"one who forsakes cause, duty, party, or friends," 1630s, agent noun from desert (v.). Especially "soldier or sailor who departs from position without leave and without intent to return" (1660s).
Entries linking to deserter
desert v.
c. 1600, transitive, "to leave, abandon," either in a good or bad sense; 1640s, in reference to military service or duty, "leave without permission;" from French déserter "cause to leave," literally "undo or sever connection," from Late Latin desertare, frequentative of Latin deserere "to abandon, to leave, forsake, give up, leave in the lurch," from de "undo" (see de-) + serere "join together, put in a row" (from PIE root *ser- (2) "to line up"). Intransitive sense of "quit (a service or post) without permission" is from 1680s. Related: Deserted; deserting.
-er 1
English agent noun ending, corresponding to Latin -or. In native words it represents Old English -ere (Old Northumbrian also -are) "man who has to do with," from Proto-Germanic *-ari (cognates: German -er, Swedish -are, Danish -ere), from Proto-Germanic *-arjoz. Some believe this root is identical with, and perhaps a borrowing of, Latin -arius (see -ary).
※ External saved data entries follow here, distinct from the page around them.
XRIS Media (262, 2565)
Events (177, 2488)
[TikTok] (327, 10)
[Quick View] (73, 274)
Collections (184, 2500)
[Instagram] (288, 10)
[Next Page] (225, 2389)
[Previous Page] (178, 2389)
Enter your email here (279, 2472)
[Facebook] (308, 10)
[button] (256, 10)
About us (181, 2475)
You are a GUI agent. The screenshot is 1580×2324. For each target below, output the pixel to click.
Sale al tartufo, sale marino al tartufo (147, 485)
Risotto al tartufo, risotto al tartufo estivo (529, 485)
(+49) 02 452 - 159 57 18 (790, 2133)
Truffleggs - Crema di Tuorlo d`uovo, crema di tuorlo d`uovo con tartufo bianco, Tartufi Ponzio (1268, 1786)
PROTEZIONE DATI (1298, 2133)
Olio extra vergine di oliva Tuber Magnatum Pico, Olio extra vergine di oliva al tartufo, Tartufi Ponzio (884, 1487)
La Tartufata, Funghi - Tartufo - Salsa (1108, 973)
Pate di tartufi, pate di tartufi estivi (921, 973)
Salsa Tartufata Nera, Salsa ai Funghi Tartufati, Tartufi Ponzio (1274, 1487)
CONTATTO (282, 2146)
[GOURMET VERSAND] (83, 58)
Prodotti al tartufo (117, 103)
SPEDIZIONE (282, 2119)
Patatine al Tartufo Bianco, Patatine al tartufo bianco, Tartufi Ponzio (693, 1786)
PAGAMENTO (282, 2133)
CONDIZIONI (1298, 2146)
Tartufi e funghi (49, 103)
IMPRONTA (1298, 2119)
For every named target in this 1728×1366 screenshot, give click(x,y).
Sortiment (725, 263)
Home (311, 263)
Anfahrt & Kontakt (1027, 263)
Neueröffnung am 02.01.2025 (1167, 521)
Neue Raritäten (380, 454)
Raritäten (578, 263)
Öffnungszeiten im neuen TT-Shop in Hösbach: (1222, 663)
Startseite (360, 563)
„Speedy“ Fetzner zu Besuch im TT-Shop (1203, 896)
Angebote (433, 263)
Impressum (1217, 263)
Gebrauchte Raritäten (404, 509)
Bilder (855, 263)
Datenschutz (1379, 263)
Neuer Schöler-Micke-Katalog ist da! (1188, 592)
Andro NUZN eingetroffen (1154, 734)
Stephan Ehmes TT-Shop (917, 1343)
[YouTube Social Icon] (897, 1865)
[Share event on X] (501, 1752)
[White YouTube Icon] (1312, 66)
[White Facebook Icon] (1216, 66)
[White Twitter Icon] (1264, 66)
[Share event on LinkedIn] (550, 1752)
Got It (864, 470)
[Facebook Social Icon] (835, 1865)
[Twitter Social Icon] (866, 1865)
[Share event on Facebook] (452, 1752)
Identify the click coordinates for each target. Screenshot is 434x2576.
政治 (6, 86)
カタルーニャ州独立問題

Generally used with native Germanic words. In words of Latin origin, verbs derived from past participle stems of Latin ones (including most verbs in -ate) usually take the Latin ending -or, as do Latin verbs that passed through French (such as governor); but there are many exceptions (eraser, laborer, promoter, deserter; sailor, bachelor), some of which were conformed from Latin to English in late Middle English.
The use of -or and -ee in legal language (such as lessor/lessee) to distinguish actors and recipients of action has given the -or ending a tinge of professionalism, and this makes it useful in doubling words that have a professional and a non-professional sense (such as advisor/adviser, conductor/conducter, incubator/incubater, elevator/elevater).